Find the lines below that include the word "each" and state how many there are, adding nothing.
^^^^
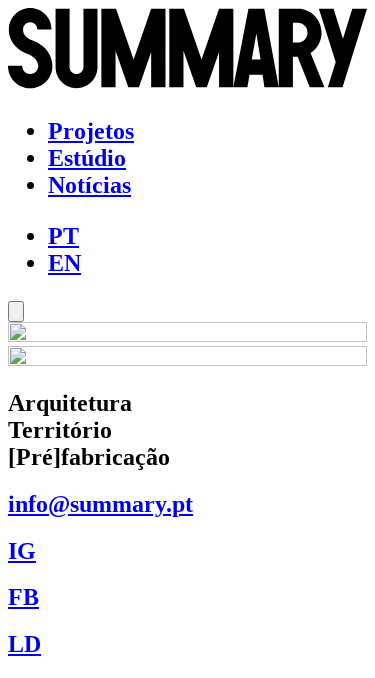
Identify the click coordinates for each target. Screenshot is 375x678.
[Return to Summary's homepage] (187, 84)
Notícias (89, 185)
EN (64, 263)
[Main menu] (16, 311)
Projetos (91, 131)
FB (23, 597)
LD (24, 644)
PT (63, 236)
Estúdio (87, 158)
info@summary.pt (100, 504)
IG (22, 551)
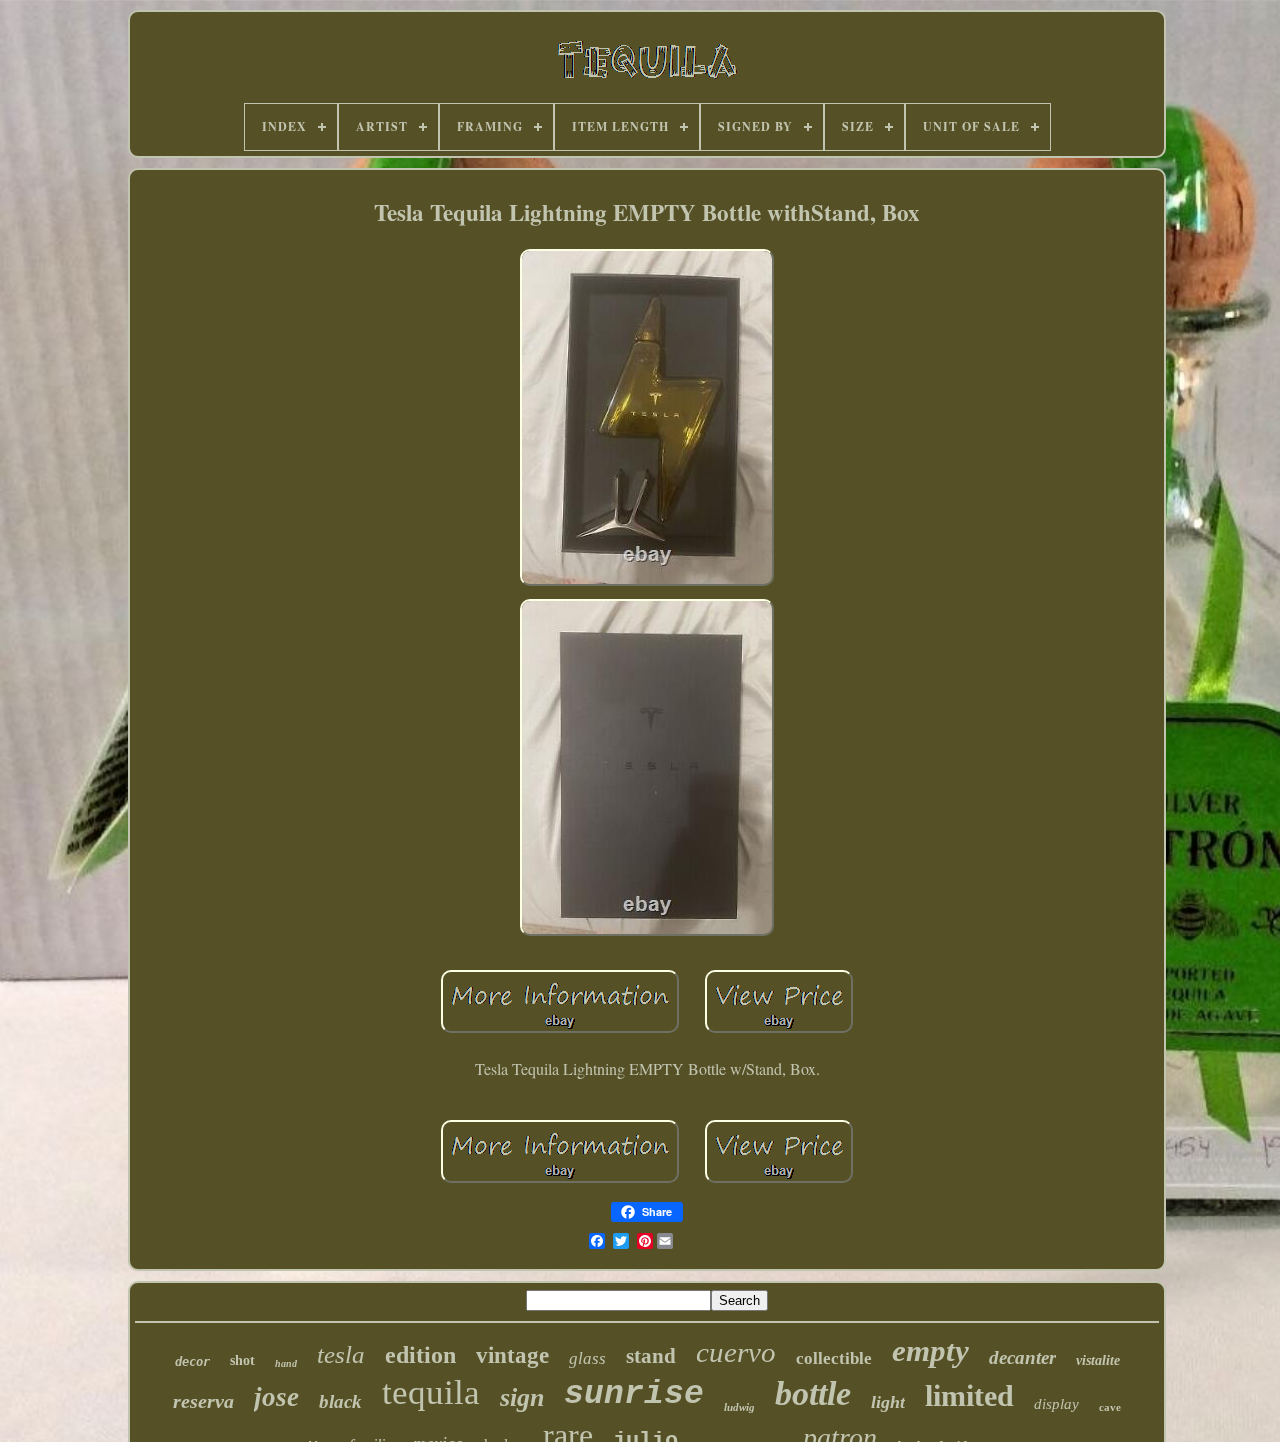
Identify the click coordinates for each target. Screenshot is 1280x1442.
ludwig (739, 1407)
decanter (1022, 1357)
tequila (431, 1392)
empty (930, 1350)
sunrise (634, 1394)
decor (192, 1362)
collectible (834, 1358)
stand (651, 1356)
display (1056, 1404)
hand (286, 1363)
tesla (341, 1354)
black (340, 1401)
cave (1110, 1407)
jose (276, 1397)
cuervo (736, 1352)
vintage (512, 1355)
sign (522, 1397)
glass (587, 1358)
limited (969, 1395)
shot (242, 1360)
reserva (203, 1401)
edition (420, 1355)
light (888, 1402)
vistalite (1098, 1360)
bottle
^^^^
* [Solved exercise]: 2